Does anyone know why this is happening only when I use this expression isNaN(parseInt($a)) == true the filter as I have not changed anything else?

Above sent setting screenshots are same. Kindly help me to resolve this as this is very high priority for me.

Regards,
Amar.

Do you by any means receive only numbers, and string version of numbers from the $a field? Ex.: 1 or “1”?

I supposed to receive only number in this field. When I try loading to redshift, I see error below. So decided to separate the non numeric records to correct them with above pipeline. It process but not values in final file.
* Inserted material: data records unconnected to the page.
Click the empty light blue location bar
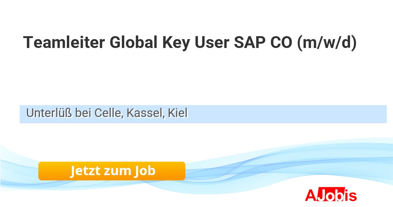 click(288, 114)
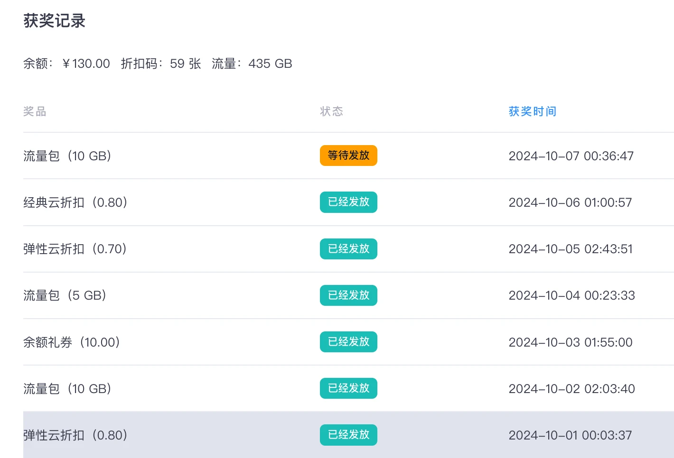This screenshot has width=674, height=458.
Task: Click 已经发放 badge for 余额礼券 (10.00)
Action: 348,342
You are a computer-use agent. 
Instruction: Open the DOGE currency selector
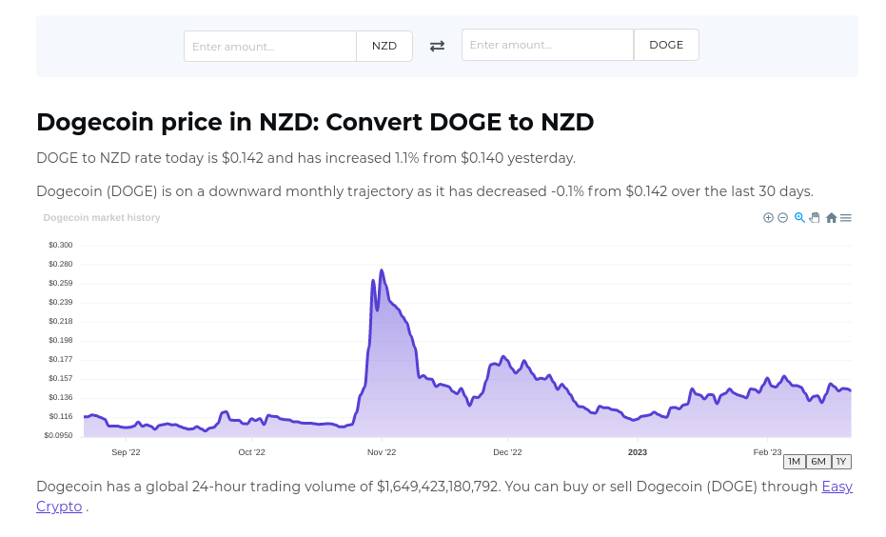666,45
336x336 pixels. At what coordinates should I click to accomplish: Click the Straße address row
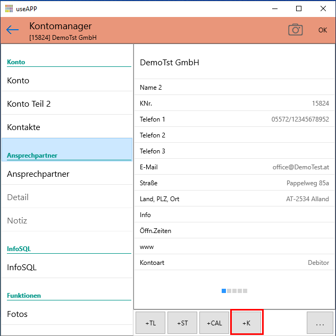[234, 183]
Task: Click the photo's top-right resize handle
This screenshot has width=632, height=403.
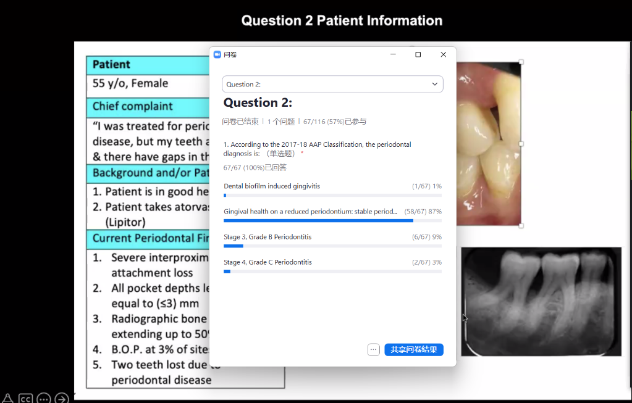Action: pyautogui.click(x=521, y=62)
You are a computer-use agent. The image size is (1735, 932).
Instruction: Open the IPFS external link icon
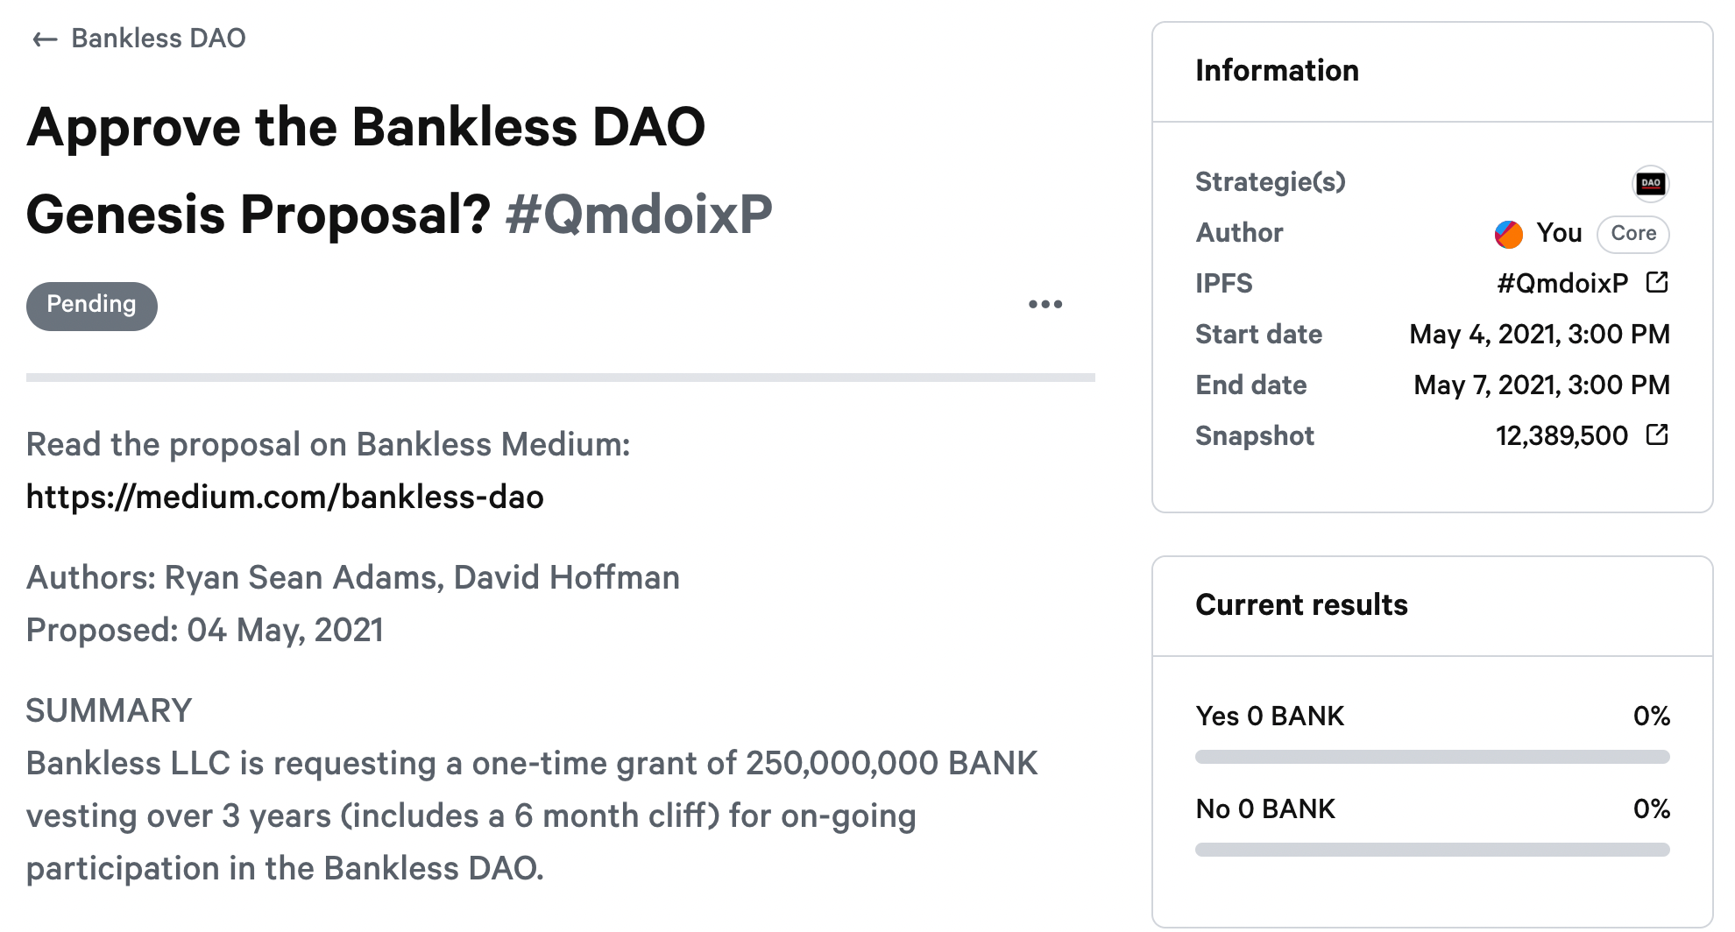[1657, 282]
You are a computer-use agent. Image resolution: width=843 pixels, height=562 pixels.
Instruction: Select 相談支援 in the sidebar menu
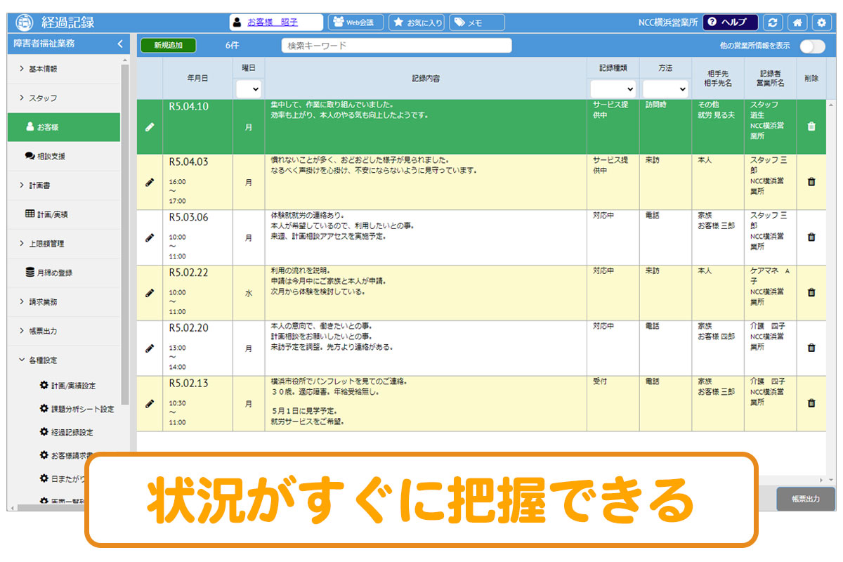click(54, 156)
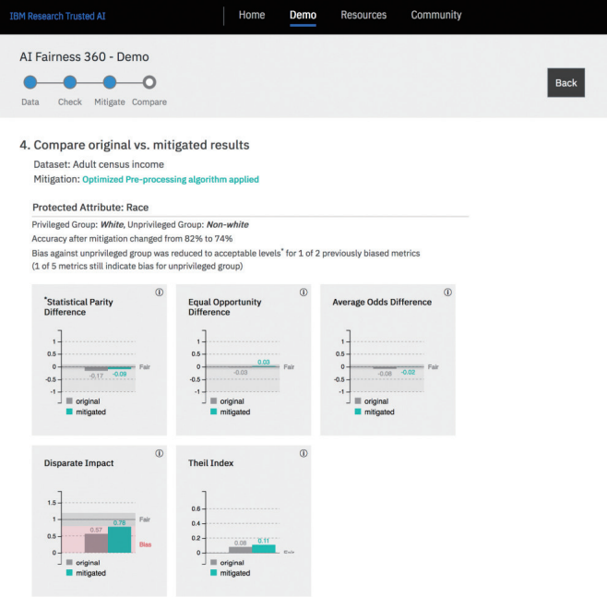This screenshot has width=607, height=597.
Task: Select the Compare step circle
Action: [x=149, y=82]
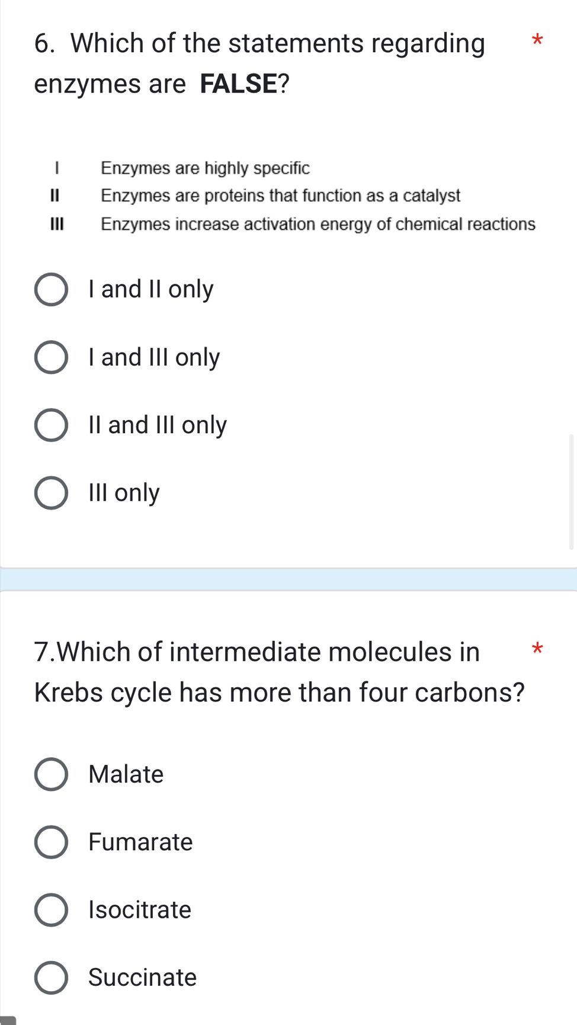
Task: Click the blue divider between questions
Action: click(289, 579)
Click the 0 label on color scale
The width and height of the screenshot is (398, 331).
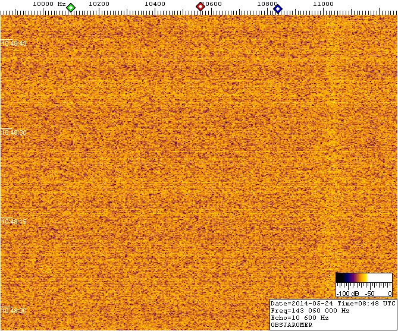point(389,294)
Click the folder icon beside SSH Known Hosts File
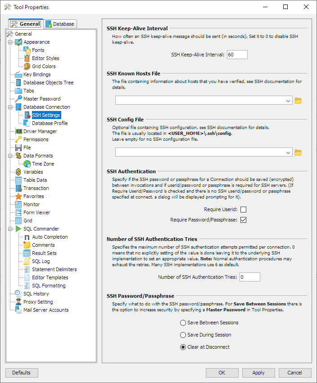Image resolution: width=317 pixels, height=383 pixels. [298, 101]
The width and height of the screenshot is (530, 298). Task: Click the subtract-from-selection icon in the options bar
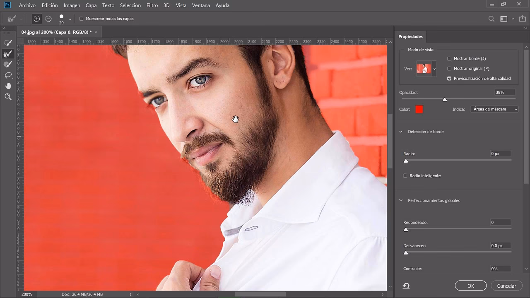[x=48, y=19]
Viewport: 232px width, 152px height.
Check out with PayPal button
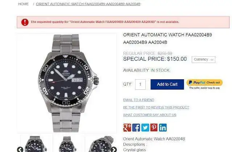pyautogui.click(x=204, y=83)
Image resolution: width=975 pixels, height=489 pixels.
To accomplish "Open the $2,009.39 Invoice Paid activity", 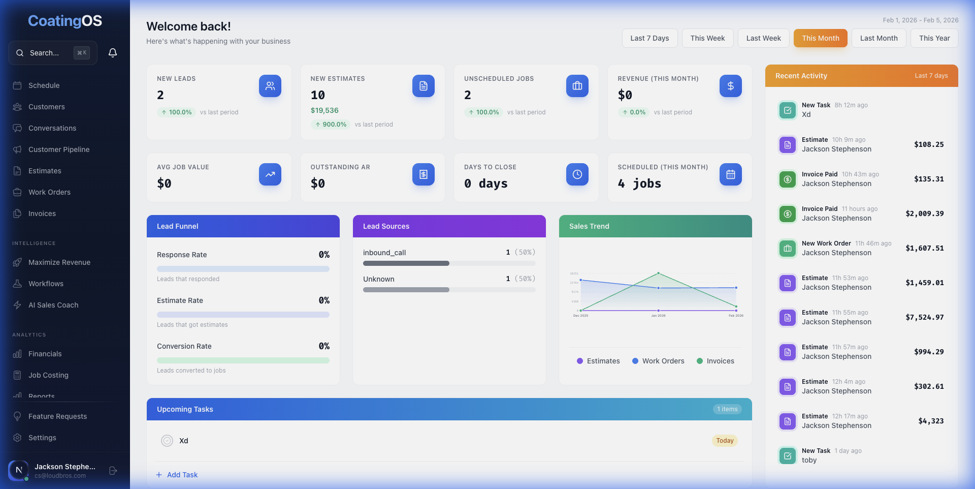I will (861, 213).
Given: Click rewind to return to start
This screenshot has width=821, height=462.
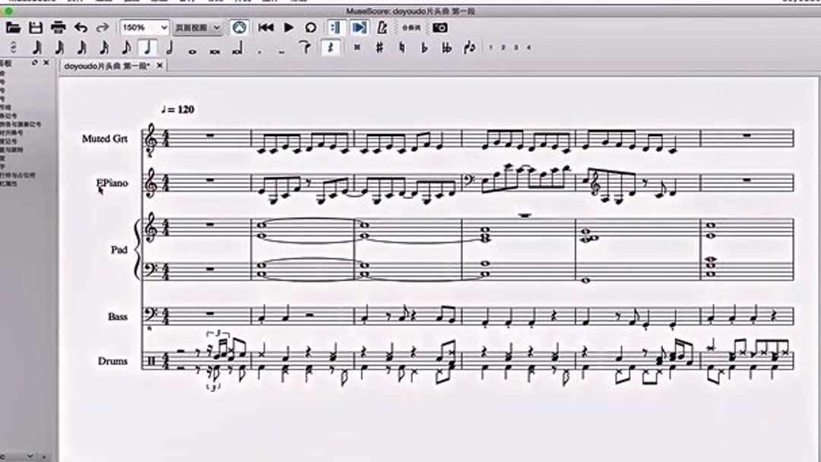Looking at the screenshot, I should click(265, 27).
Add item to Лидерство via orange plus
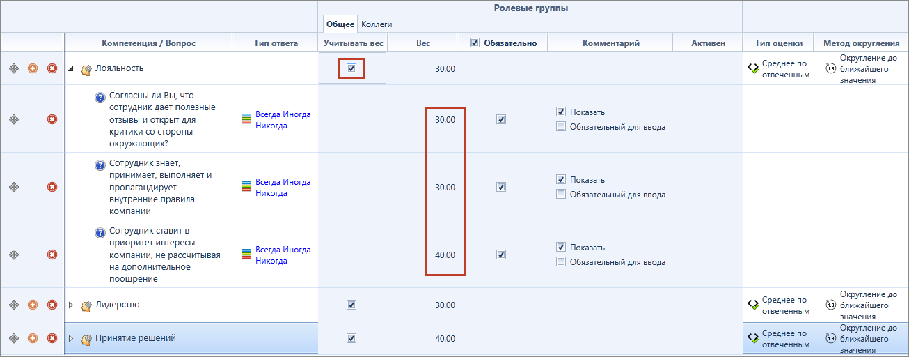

To answer your question, I am seeing data like below after union json preview.

Screen Shot 2021-11-12 at 10.50.30 AM

Redshift bulk load error view message
Error loading document 5658362 : Column age : Error code 1207 : "Invalid digit, Value ‘/’, Pos 2, Type: Integer ";Error loading document 5658364 : Column age : Error code 1207 : "Invalid digit, Value ‘/’, Pos 2, Type: Integer ";Error loading document 5658366 : Column age : Error code 1207 : "Invalid digit, Value ‘/’, Pos 2, Type: Integer ";Error loading document 5658368 : Column age : Error code 1207 : "Invalid digit, Value ‘/’, Pos 2, Type: Integer ";Error loading document 5658370 : Column age : Error code 1207 : "Invalid digit, Value ‘/’, Pos 2, Type: Integer ";

Well, this is a string. Should this value pass the filter or not? Because with your current expression, this will be considered as a number.

You mean to say, I need to check for $age == null? As this field getting number in string and for some it’s special character(no specific pattern). I just need to filter records which don’t carry number as strin in that case. Any suggestions?